WRITTEN REQUEST
Write out the lines below exactly as they appear, from the first line through the line containing "pos(1160,266)", including both ends.

DATASET EXCERPTS
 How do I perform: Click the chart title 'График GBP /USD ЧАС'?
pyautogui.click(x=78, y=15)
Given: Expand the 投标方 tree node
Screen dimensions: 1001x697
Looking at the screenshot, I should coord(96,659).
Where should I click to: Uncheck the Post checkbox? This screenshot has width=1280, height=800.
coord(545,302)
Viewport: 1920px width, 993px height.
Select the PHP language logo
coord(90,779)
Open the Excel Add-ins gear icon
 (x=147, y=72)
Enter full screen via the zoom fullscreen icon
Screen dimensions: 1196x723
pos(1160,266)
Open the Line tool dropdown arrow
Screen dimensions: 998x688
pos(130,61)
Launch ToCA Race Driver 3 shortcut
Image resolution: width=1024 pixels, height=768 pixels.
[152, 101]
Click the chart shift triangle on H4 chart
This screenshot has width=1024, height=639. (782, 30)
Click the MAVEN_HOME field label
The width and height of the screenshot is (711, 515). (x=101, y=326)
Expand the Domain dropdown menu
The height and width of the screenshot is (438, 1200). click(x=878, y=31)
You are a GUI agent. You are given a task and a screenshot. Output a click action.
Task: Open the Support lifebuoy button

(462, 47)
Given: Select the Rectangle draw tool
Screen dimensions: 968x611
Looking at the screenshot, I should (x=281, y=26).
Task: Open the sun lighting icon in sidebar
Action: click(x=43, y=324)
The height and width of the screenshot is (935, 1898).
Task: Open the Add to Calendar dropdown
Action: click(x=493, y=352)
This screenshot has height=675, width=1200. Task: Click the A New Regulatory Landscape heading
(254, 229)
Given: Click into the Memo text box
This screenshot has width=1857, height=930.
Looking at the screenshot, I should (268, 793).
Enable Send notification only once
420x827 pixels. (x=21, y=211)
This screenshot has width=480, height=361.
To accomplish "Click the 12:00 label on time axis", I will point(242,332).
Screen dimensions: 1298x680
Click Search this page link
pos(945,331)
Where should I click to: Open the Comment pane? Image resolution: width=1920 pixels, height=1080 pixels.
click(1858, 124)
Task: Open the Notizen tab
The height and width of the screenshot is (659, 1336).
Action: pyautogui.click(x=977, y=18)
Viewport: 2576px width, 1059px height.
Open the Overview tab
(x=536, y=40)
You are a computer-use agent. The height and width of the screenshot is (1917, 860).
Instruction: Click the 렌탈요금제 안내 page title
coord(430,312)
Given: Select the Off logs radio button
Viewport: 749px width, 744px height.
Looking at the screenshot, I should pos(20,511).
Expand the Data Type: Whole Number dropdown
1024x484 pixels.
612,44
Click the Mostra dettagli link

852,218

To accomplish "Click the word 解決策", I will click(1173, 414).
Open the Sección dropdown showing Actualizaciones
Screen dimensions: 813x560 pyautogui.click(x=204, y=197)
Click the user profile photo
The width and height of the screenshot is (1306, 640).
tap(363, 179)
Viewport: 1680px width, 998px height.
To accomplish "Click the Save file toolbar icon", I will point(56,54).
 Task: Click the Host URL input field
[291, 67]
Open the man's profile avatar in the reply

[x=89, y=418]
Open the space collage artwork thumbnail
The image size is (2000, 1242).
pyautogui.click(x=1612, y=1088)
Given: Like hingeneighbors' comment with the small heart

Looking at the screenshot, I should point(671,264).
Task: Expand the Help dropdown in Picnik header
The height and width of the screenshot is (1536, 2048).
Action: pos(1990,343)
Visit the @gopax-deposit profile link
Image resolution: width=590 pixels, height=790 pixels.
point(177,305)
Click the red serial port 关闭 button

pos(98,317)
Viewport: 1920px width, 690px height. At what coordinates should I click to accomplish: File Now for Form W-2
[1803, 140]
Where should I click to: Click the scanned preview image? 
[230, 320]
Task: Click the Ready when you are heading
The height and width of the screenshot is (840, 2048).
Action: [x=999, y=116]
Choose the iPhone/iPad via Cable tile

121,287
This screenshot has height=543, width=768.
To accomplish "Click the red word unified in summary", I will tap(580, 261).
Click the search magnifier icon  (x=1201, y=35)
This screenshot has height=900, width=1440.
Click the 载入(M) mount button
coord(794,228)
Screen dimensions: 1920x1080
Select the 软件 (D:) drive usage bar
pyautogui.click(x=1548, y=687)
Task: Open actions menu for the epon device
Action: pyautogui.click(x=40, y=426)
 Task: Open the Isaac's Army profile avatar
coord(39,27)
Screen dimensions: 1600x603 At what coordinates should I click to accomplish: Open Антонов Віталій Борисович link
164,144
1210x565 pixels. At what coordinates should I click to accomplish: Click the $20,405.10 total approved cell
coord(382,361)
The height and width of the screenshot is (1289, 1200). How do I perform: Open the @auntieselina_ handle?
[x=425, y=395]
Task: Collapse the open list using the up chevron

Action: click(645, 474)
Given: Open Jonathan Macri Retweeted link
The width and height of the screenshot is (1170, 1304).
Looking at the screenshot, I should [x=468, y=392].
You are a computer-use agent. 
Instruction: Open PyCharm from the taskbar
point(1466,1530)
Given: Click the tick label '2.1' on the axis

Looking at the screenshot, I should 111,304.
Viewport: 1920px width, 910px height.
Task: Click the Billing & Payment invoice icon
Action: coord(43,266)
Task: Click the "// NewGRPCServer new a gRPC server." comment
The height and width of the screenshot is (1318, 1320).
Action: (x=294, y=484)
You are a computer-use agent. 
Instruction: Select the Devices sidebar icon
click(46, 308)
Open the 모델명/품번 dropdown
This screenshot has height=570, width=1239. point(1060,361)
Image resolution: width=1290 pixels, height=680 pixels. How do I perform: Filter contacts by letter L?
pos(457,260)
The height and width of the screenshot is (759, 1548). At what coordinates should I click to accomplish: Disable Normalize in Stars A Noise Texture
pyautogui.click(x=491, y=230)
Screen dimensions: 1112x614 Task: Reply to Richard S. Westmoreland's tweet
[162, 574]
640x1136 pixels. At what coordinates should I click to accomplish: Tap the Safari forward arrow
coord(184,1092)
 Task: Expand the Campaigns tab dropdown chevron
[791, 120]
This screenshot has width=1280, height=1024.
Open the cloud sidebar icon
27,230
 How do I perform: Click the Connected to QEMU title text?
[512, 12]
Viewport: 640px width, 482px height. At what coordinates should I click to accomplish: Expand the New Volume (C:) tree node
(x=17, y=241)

EXERCISE RESPONSE
 How do I perform: Click the chart title 'График GBP /USD ЧАС'?
pyautogui.click(x=78, y=15)
Given: Expand the 投标方 tree node
Screen dimensions: 1001x697
Looking at the screenshot, I should coord(96,659).
Where should I click to: Uncheck the Post checkbox? This screenshot has width=1280, height=800.
coord(545,302)
Viewport: 1920px width, 993px height.
Select the PHP language logo
coord(90,779)
Open the Excel Add-ins gear icon
 (x=147, y=72)
Enter full screen via the zoom fullscreen icon
Screen dimensions: 1196x723
pos(1160,266)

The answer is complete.